* _How to complete this task_
Whatever lies between the line with "Where should I" and the end of the data, both included, must be copied exactly and without pictures.

** Entries provided follows **

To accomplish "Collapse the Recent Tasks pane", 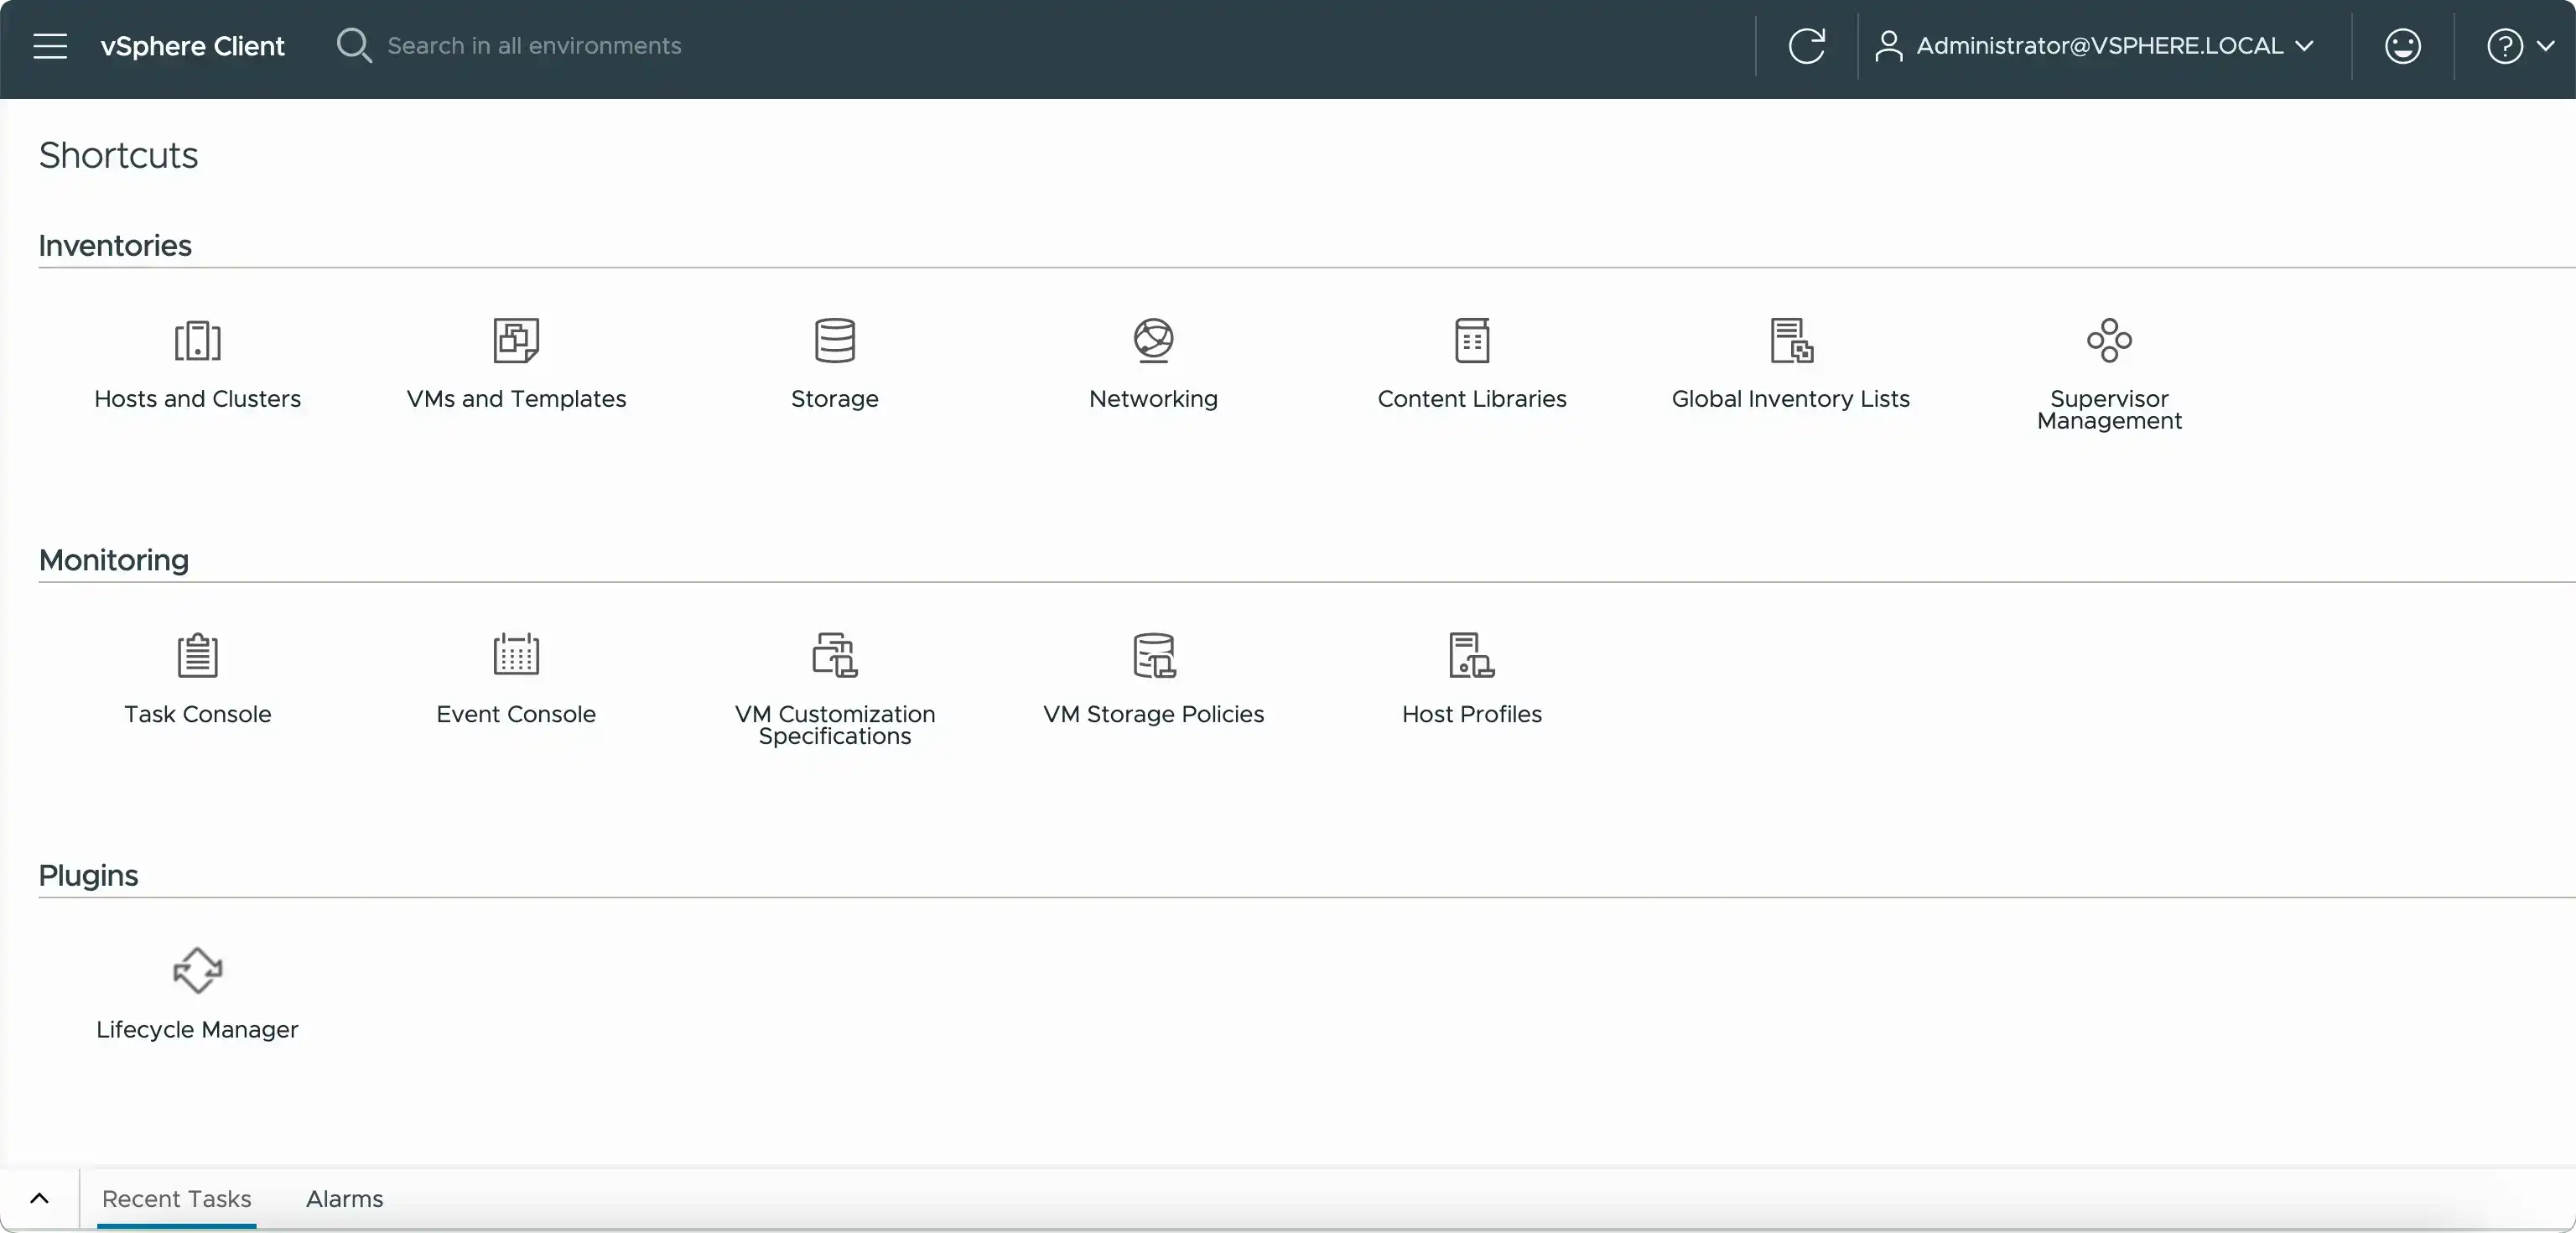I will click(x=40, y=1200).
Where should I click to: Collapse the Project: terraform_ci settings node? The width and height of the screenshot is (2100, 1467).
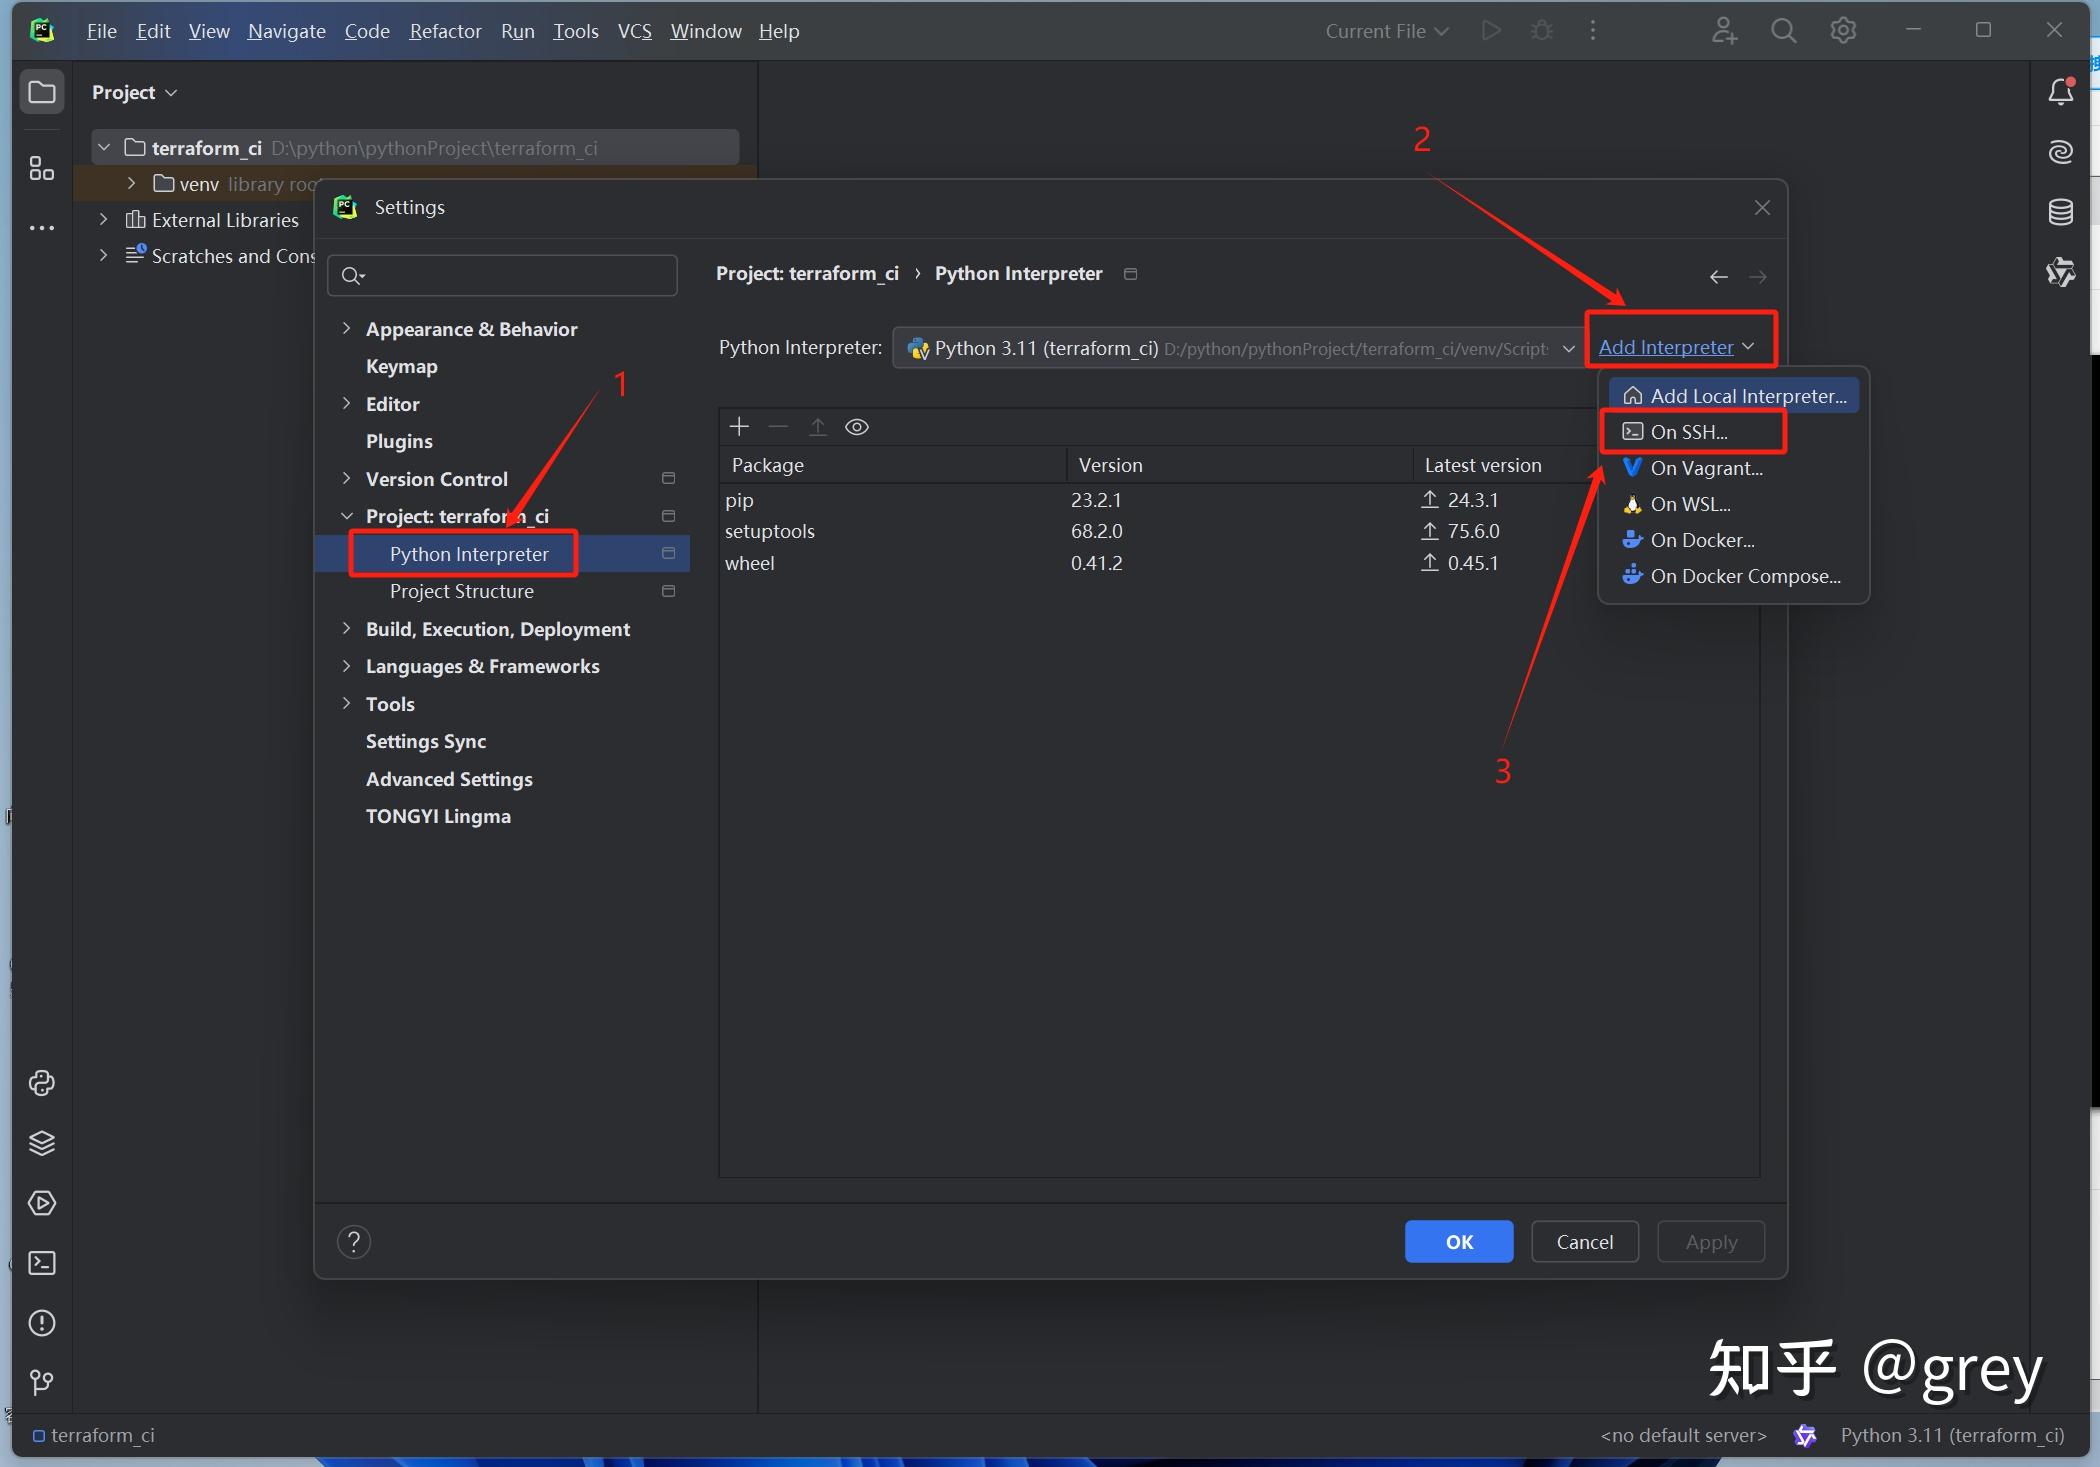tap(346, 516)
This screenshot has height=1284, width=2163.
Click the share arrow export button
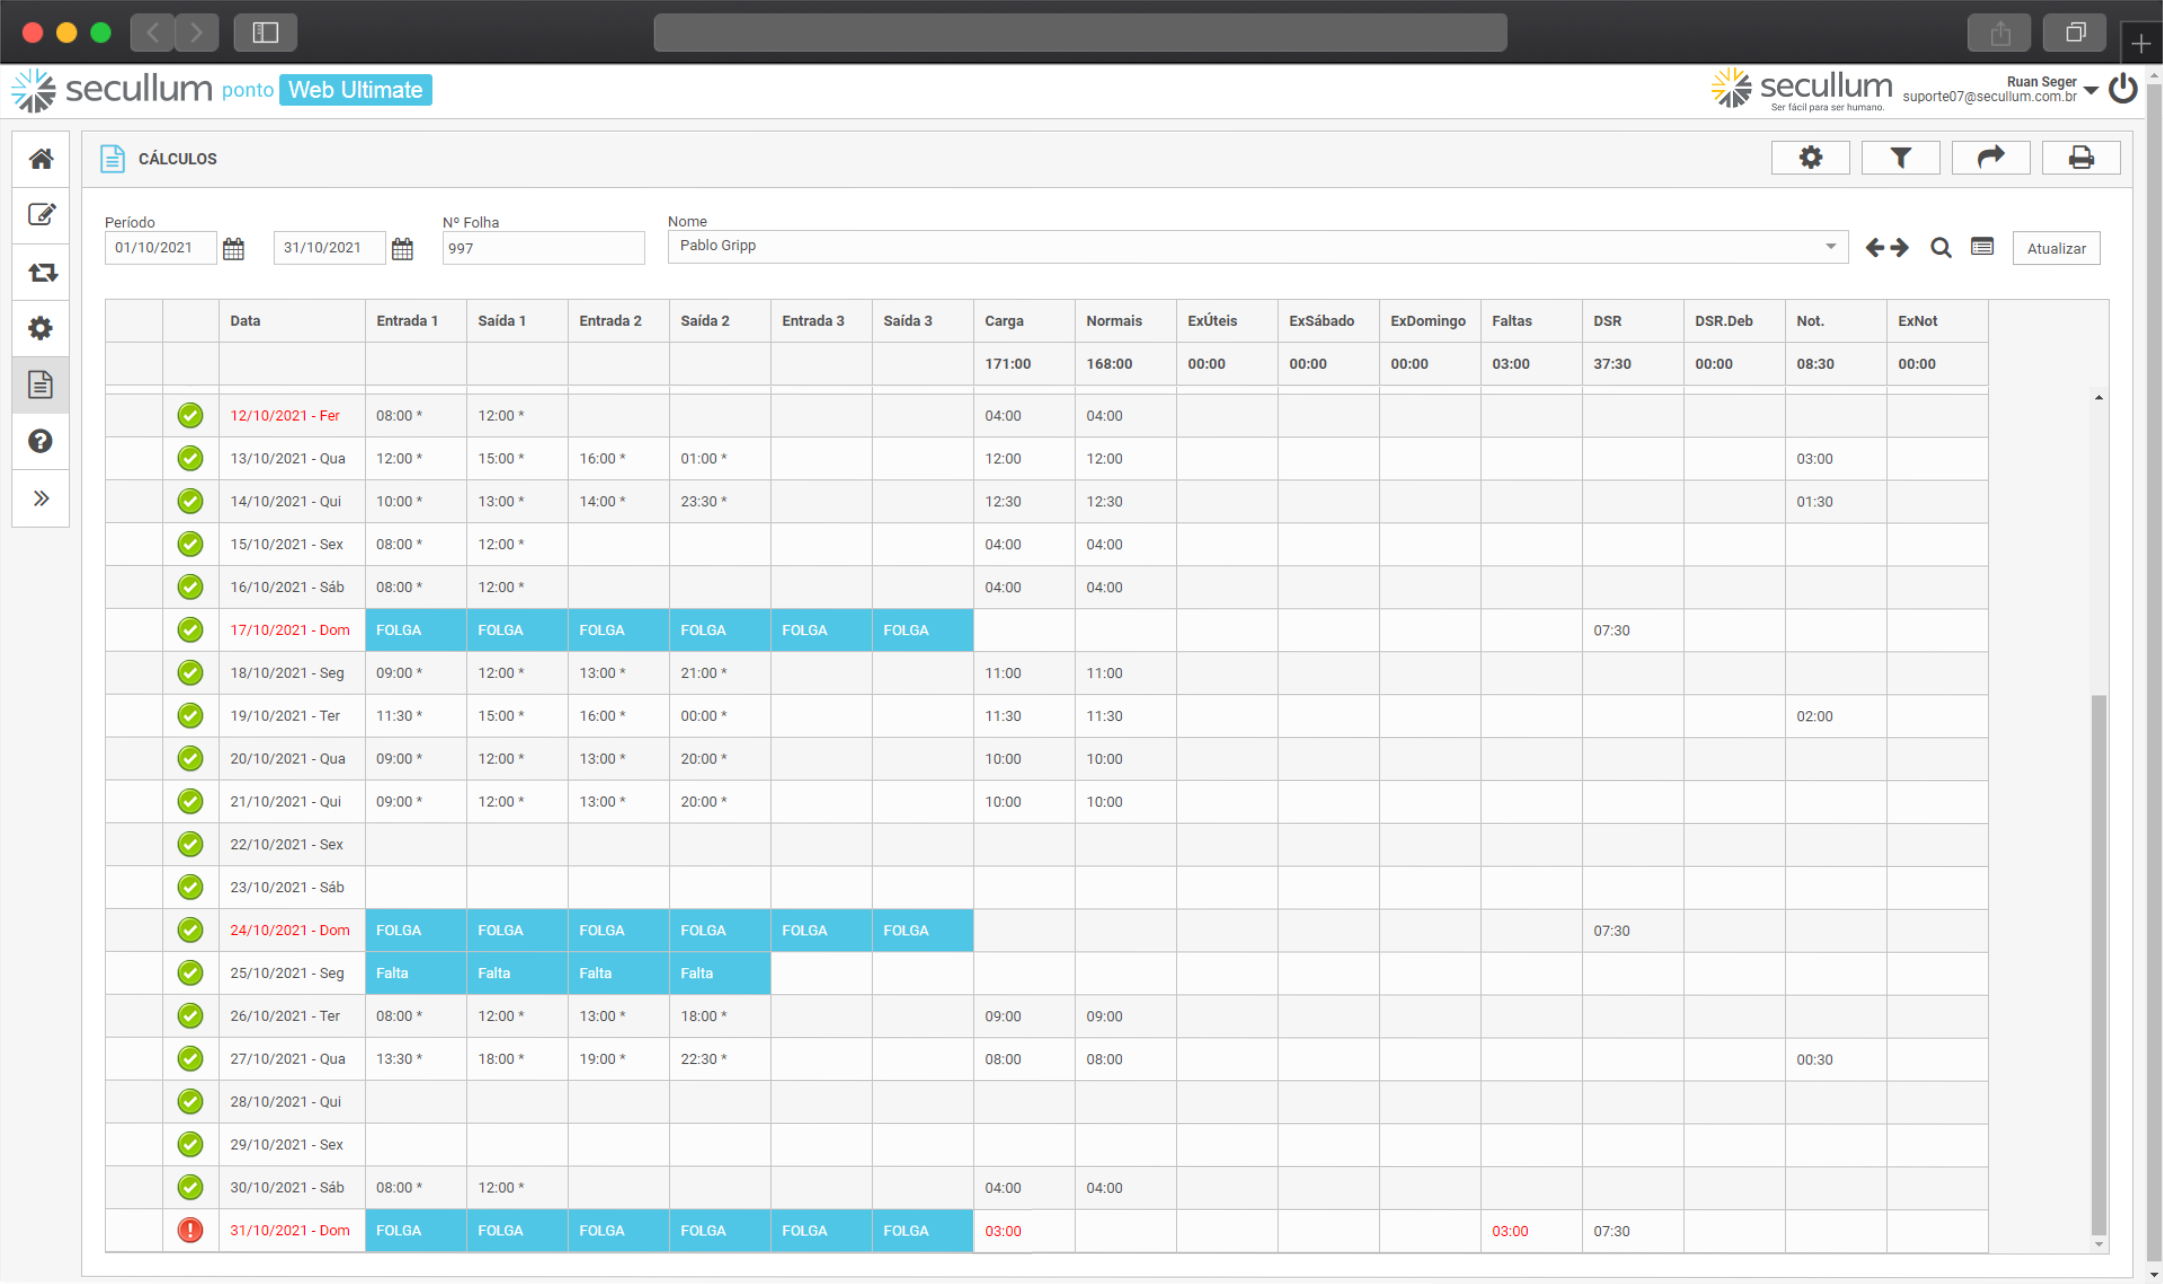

** End of Entries provided **

* _Task result_
Where should I click to: Collapse the Project: terraform_ci settings node? The width and height of the screenshot is (2100, 1467).
tap(346, 516)
This screenshot has height=1284, width=2163.
Click the share arrow export button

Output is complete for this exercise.